* DOCUMENT PASSAGE
In our PSU tests our main task is to check it out at different loads, up to the maximum one. Many reviewers used to employ an ordinary PC for that purpose, installing the tested PSU into it. This method had two drawbacks: you had no control over the amount of power consumed by the PC, and it was hard to load a really high-wattage PSU. The second problem is especially crucial today when the PSU manufacturers have started a race for reaching as high a wattage rating as possible, and the capabilities of their products have by far exceeded the demands of a typical PC. Of course, one may argue that there’s no point in testing PSUs at higher loads if no real PC needs more than 500W, but it would be odd not to check out a high-wattage PSU through its entire load range if we begin to test it at all.

We use an adjustable load with programmable control to test PSUs in our labs. The testbed is based on the well-known feature of metal-oxide-semiconductor field-effect transistors (MOSFETs): a MOSFET limits the current flowing in the drain-source circuit depending on the voltage in the gate.

Above you can see a simple schematic of a MOSFET-based current regulator: connecting the circuit to a PSU with an output voltage of +V and turning the lever of the variable resistor R1 we are changing the voltage on the gate of the transistor VT1 thus changing the current I that flows through it from zero to maximum (determined by the characteristics of the transistor and/or tested PSU).

This circuit is not perfect, though. When the transistor heats up, its characteristics change somewhat and the current I changes, too, although the control voltage on the gate remains the same. To solve the problem, we need to add a second resistor R2 and an operation amplifier DA1 into the circuit:

When the transistor is open, the current I flows through its drain-source circuit and through the resistor R2. The voltage on the latter equals U = R2*I, according to Ohm’s law. This voltage goes to the inverting input of the operation amplifier DA1. The non-inverting input of the same opamp receives the control voltage U1 from the variable resistor R1. The opamp has such properties that it tries to maintain the same voltage on both its inputs by changing its output voltage, which in our circuit goes to the MOSFET’s gate and regulates the current flowing through it.

Suppose the resistance R2 equals 1 Ohm, and we’ve set a voltage of 1V on the resistor R1. Then the opamp will change its output voltage in such a way that the voltage drop on the R2 is 1V, too. The current I now equals 1V / 1Ohm = 1A. If we set a voltage of 2V on the R1, the opamp will react by setting the current I at 2A, etc. If the current I and, accordingly, the voltage on the resistor R2 changes due to the heating-up of the transistor, the opamp will immediately adjust its output voltage to bring them back.

Thus, we have a perfectly controllable load that allows to smoothly change the current from zero to maximum with a turn of a lever. It maintains the value you set automatically for as long as you wish. It is also compact, being much easier to handle than a clumsy set of low-resistance resistors connected in groups to the tested PSU.

* DATA SEGMENT
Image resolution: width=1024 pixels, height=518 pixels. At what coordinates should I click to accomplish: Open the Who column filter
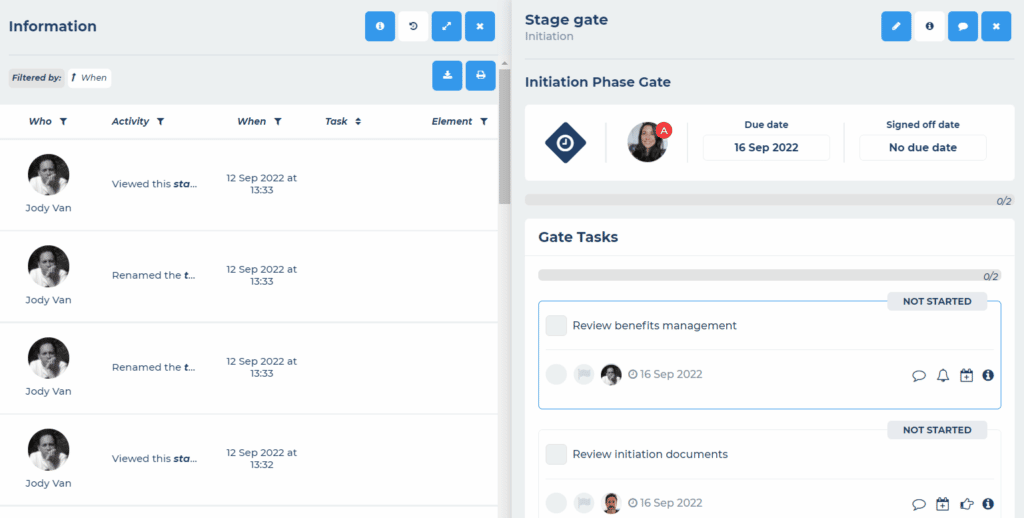(x=63, y=121)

* GIVEN PROBLEM 1
List every circuit component that the PSU load-testing text identifies by a letter-and-number label.
* GIVEN PROBLEM 2
Carry on the text about PSU load testing with a MOSFET-based regulator, picking up right after its last sentence.

* FINAL ANSWER 1
R1 (variable resistor), VT1 (transistor), R2 (resistor), DA1 (operational amplifier)

* FINAL ANSWER 2
The maximum amount of power dissipated on the transistor is determined by its thermal resistance, the maximum allowable die temperature, and the temperature of the heatsink it is installed on. Our testbed employs International Rectifier IRFP264N transistors (a 168KB .PDF file) with an allowable die temperature of 175°C and a die-heatsink thermal resistance of 0.63°C/W. The cooling system of the testbed can keep the temperature of the heatsink under the transistor below 80°C (yes, the fans that do it are very noisy). Thus, the maximum amount of power dissipated on one transistor is (175-80)/0.63 = 150W. To reach the desired total load we use several parallel-connected loads designed like described above – they all receive a control signal from the same DAC. A parallel connection of two transistors with one opamp could be used, too, and the maximum dissipated power would be half as high as with one transistor.

There is one step left to a fully automated testbed: we can replace the resistor with a PC-controlled DAC to regulate the load from the PC. Connecting several such loads to a multi-channel DAC and installing a multi-channel ADC to measure the output voltages of the tested PSU in real time, we get a full-featured testbed for testing PC power supplies in the entire load range and at any variants of load distribution.

The photo above shows our tested in its current form. The two top blocks of heatsinks cooled with powerful 120x120x38mm fans carry the load transistors of the +12V channels. The more modest heatsink cools the transistors of the +5V and +3.3V channels. The gray block connected to the LPT port of the controlling PC contains the mentioned DAC, ADC and accompanying electronics. Measuring 290x270x200mm, this testbed allows testing PSUs with a wattage rating up to 1350W (up to 1100W on the +12V rail and up to 250W on the +5V and +3.3V rails).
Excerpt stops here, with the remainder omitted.